Blood - Calcium in the blood is essential for clotting by
activating vitamin K (prothrombin) which is the first stage in wound
It is also involved in the control of blood cholesterol levels.
Increased calcium supports normal blood cholesterol levels and
overall heart health.
Immune Function - Calcium in milk has been shown to enhance
resistance to salmonella in rats.
Metabolism - Calcium is essential for the production and
activity of many enzymes and hormones that are involved in
digestion, energy and fat metabolism and the production of saliva.
Cell Membranes - Calcium is
involved in the transport of nutrients and other substances across
cell membranes and aids in the maintenance of connective tissue
which holds cells together.
Absorption - Between 10-40% of dietary calcium intake is absorbed; although women
after menopause may only absorb 7%. Calcium from milk and milk
products is absorbed more easily than that from vegetables.
Absorption is enhanced by vitamin D, proteins, lactose and stomach
acid. Lactation increases the ability of women to absorb calcium after
weaning or the resumption of menstrual periods. Deficiency and
moderate exercise also increase absorption and the efficiency of
absorption decreases as intake increases.
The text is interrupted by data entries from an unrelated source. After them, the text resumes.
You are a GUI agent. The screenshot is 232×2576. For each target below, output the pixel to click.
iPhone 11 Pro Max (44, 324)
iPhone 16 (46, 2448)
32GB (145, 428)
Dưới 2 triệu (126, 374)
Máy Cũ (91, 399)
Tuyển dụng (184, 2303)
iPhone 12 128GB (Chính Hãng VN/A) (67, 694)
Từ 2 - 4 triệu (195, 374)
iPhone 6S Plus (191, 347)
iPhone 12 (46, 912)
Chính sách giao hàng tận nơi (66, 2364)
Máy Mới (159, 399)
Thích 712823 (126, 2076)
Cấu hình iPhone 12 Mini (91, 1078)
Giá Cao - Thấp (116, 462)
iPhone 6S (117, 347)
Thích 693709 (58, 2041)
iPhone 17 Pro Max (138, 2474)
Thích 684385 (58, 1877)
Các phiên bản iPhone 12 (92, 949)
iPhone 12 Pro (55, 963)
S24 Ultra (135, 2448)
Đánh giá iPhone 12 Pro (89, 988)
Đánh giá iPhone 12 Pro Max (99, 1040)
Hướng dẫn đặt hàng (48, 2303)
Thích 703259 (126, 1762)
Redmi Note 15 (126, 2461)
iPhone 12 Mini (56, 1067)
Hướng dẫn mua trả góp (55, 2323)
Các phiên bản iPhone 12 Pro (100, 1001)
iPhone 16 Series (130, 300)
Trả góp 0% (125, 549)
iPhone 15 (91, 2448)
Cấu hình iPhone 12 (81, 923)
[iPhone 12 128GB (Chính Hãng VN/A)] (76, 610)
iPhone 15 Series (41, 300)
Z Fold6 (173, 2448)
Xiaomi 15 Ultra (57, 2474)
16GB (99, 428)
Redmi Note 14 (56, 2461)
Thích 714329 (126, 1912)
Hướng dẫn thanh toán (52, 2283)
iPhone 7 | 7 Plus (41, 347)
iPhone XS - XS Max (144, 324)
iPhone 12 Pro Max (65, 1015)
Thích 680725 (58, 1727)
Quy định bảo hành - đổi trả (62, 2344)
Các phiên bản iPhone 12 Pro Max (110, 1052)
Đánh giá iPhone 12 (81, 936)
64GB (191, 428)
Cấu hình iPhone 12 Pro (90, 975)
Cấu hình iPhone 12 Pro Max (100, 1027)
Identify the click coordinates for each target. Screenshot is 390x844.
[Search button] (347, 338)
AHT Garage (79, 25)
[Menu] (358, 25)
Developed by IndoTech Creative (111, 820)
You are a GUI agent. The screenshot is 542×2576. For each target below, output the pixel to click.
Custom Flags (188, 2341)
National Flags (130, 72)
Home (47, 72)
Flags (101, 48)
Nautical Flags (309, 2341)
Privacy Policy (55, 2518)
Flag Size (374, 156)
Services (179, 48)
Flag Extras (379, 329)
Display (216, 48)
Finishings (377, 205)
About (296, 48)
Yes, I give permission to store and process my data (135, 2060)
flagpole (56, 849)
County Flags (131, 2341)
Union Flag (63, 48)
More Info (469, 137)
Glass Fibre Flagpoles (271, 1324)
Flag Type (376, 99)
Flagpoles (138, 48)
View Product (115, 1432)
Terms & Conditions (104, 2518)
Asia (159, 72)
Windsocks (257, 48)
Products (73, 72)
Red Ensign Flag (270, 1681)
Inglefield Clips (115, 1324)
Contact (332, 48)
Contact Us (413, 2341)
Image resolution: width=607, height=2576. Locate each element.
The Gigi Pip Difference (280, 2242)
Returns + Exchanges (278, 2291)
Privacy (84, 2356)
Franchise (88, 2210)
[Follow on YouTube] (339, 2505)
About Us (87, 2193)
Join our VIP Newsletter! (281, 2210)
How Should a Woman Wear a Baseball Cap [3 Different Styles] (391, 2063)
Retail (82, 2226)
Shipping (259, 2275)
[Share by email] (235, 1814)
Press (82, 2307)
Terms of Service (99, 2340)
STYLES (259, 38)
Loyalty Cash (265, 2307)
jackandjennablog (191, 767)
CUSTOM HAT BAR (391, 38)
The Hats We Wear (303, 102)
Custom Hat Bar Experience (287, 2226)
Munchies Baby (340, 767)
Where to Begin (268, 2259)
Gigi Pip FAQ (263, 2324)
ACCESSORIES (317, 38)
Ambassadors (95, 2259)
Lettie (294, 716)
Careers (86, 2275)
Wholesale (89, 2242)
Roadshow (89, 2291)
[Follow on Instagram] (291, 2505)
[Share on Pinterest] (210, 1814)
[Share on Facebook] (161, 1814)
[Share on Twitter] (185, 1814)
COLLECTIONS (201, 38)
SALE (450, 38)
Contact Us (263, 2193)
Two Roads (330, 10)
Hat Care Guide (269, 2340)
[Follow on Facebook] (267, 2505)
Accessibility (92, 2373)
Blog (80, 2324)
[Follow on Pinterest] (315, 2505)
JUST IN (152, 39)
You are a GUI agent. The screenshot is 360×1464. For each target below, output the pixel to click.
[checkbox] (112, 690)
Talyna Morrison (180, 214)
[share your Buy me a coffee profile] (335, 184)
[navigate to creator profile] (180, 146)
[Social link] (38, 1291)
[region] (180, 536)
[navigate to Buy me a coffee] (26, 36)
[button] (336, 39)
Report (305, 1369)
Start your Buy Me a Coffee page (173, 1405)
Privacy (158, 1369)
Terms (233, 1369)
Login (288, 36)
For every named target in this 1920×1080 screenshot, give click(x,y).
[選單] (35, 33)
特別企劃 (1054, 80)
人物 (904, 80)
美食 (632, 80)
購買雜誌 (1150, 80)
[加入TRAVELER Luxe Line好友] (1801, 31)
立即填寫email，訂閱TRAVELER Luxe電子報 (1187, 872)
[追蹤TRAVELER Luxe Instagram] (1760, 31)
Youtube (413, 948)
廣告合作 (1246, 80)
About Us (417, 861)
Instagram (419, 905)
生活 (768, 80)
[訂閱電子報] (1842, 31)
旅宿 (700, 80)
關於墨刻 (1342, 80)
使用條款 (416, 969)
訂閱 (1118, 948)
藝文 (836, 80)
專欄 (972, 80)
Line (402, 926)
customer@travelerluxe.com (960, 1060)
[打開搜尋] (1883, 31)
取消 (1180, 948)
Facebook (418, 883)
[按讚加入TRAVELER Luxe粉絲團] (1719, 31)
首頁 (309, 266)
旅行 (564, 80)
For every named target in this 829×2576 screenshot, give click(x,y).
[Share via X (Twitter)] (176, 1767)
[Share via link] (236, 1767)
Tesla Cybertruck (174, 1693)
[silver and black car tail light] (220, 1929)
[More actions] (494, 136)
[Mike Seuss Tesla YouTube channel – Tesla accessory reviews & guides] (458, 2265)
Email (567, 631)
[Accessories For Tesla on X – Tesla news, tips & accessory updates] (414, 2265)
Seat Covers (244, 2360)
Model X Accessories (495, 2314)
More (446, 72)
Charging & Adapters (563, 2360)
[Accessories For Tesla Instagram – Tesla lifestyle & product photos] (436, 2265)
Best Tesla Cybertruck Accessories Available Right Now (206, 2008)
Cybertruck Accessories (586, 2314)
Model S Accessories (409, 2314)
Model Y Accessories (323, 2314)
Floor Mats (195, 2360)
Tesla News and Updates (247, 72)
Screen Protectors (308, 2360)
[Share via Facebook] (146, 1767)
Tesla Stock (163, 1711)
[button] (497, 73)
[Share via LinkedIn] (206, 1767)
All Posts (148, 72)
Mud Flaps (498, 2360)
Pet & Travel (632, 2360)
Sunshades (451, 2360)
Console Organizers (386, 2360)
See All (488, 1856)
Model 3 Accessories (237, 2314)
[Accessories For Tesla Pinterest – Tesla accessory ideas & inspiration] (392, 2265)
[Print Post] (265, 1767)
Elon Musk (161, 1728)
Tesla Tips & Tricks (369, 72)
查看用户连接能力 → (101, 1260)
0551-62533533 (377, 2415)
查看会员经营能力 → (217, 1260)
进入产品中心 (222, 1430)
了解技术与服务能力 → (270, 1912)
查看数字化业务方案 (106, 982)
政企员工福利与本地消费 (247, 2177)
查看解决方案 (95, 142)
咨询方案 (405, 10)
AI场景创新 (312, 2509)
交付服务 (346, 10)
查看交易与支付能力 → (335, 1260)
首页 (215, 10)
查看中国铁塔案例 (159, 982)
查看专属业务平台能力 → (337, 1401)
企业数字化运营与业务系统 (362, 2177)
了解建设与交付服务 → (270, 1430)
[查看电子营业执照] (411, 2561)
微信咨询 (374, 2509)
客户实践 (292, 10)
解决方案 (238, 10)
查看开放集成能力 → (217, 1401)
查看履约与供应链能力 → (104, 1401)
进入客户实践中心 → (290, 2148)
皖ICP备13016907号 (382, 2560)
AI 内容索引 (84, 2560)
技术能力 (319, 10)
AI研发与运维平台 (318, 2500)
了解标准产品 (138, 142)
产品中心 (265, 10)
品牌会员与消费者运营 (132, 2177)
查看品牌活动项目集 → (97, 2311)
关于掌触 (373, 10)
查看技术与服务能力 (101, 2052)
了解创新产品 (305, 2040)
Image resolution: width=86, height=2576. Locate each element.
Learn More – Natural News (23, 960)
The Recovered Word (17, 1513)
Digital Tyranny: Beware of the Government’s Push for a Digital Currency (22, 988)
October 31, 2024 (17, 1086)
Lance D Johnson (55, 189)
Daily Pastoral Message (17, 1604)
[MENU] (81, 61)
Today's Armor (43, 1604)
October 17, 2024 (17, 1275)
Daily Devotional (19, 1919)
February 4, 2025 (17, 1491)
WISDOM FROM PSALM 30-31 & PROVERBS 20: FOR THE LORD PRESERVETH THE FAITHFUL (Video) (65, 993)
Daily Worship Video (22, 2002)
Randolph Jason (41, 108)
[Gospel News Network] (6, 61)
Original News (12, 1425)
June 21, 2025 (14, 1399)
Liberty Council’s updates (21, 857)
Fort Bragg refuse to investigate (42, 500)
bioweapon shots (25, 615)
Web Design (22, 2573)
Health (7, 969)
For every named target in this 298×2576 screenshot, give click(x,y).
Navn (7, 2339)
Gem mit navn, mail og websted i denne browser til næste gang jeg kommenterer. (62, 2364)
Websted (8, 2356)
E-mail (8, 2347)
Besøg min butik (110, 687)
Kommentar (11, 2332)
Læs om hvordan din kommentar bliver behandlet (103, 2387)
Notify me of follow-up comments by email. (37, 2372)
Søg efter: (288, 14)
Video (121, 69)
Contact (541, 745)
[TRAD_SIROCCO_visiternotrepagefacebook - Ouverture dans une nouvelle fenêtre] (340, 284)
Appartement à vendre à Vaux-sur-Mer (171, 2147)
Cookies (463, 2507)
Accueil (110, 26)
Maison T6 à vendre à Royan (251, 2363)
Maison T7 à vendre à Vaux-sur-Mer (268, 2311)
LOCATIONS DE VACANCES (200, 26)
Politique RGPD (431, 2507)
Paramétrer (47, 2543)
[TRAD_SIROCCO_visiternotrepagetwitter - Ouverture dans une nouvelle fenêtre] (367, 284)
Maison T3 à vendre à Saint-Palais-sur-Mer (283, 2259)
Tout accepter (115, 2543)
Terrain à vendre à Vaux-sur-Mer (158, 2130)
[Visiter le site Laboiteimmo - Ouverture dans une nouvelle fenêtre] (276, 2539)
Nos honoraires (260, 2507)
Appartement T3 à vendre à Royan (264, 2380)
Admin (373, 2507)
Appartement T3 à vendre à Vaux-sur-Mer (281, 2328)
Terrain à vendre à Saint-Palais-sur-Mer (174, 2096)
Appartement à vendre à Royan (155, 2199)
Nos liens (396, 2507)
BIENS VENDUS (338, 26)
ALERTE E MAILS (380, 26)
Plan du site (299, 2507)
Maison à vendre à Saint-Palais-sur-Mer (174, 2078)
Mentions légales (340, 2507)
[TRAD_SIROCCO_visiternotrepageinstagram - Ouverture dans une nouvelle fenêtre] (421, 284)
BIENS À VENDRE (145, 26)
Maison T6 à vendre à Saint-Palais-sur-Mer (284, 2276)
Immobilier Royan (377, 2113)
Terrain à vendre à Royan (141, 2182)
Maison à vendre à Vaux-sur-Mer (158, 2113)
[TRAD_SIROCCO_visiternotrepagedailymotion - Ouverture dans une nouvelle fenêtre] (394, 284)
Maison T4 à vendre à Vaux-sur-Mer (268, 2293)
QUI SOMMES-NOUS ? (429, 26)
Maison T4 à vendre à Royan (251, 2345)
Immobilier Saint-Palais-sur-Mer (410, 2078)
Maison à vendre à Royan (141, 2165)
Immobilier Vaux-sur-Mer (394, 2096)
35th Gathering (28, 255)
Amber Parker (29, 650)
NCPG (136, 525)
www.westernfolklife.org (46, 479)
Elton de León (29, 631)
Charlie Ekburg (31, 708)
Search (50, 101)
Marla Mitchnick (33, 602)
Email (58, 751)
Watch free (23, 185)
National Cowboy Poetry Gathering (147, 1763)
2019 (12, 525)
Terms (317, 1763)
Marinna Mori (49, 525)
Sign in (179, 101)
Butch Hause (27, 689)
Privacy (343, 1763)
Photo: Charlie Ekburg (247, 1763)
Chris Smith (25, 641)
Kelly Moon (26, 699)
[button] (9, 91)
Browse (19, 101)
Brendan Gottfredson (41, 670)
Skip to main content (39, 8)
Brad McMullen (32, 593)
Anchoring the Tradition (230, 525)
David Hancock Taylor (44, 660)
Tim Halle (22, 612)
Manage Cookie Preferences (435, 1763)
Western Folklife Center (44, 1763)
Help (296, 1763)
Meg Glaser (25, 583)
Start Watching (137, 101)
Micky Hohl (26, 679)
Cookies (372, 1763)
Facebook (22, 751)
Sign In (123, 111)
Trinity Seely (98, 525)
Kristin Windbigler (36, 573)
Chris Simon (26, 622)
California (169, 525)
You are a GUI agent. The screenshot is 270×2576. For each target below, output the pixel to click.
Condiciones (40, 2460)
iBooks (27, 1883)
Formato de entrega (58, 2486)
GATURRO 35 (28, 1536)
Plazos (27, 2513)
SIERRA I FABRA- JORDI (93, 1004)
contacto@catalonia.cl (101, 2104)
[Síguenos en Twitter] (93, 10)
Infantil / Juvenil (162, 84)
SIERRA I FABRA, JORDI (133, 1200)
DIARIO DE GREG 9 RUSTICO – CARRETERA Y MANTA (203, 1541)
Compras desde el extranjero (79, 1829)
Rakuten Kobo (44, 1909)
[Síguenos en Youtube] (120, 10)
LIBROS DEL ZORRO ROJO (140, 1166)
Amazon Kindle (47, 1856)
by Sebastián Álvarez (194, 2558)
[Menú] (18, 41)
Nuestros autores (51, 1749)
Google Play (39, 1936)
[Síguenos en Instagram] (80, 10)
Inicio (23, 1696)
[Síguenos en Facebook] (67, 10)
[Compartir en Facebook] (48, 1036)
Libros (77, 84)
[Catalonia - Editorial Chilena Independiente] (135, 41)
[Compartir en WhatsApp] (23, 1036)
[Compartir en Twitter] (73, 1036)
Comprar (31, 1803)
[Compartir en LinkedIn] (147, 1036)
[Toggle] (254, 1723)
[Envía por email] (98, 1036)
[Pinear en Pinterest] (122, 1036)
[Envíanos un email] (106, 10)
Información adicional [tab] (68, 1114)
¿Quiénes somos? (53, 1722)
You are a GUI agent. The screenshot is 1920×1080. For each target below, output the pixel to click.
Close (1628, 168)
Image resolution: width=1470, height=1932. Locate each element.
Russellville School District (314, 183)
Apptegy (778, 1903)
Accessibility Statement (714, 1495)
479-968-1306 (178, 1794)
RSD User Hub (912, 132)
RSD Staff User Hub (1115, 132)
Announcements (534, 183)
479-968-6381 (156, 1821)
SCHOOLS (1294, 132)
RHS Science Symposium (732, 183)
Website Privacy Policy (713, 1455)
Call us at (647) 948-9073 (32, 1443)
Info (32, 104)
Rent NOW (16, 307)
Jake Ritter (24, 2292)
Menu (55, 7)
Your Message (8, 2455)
Dietary calcium must be made soluble in the stomach and then pass to
the small intestine, where it combines with a calcium binding
molecule so it can be absorbed (a process called chelation).
Calcium competes with zinc, manganese, magnesium, copper and iron
for absorption in the intestine, and a high intake of one can reduce
absorption of the others.
Adults excrete 400-600mg of calcium daily.
Deficiency - Signs of severe calcium deficiency include
abnormal heartbeat, muscle pains and cramps, numbness, stiffness and
tingling of the hands and feet. Children can suffer from rickets,
with symptoms of excessive sweating of the head, slowness in
sitting, crawling and walking, insomnia and bow legs. In adults
deficiency can lead to symptoms of bone pain, muscle weakness and
delayed healing of fractures.
Blood levels of calcium are tightly regulated by hormones, including
calcitonin and vitamin D. These hormones control absorption from the
intestine, excretion from the kidney and the rate of bone formation
and breakdown. If there is a calcium deficiency, calcium is
extracted from the bones to maintain blood levels.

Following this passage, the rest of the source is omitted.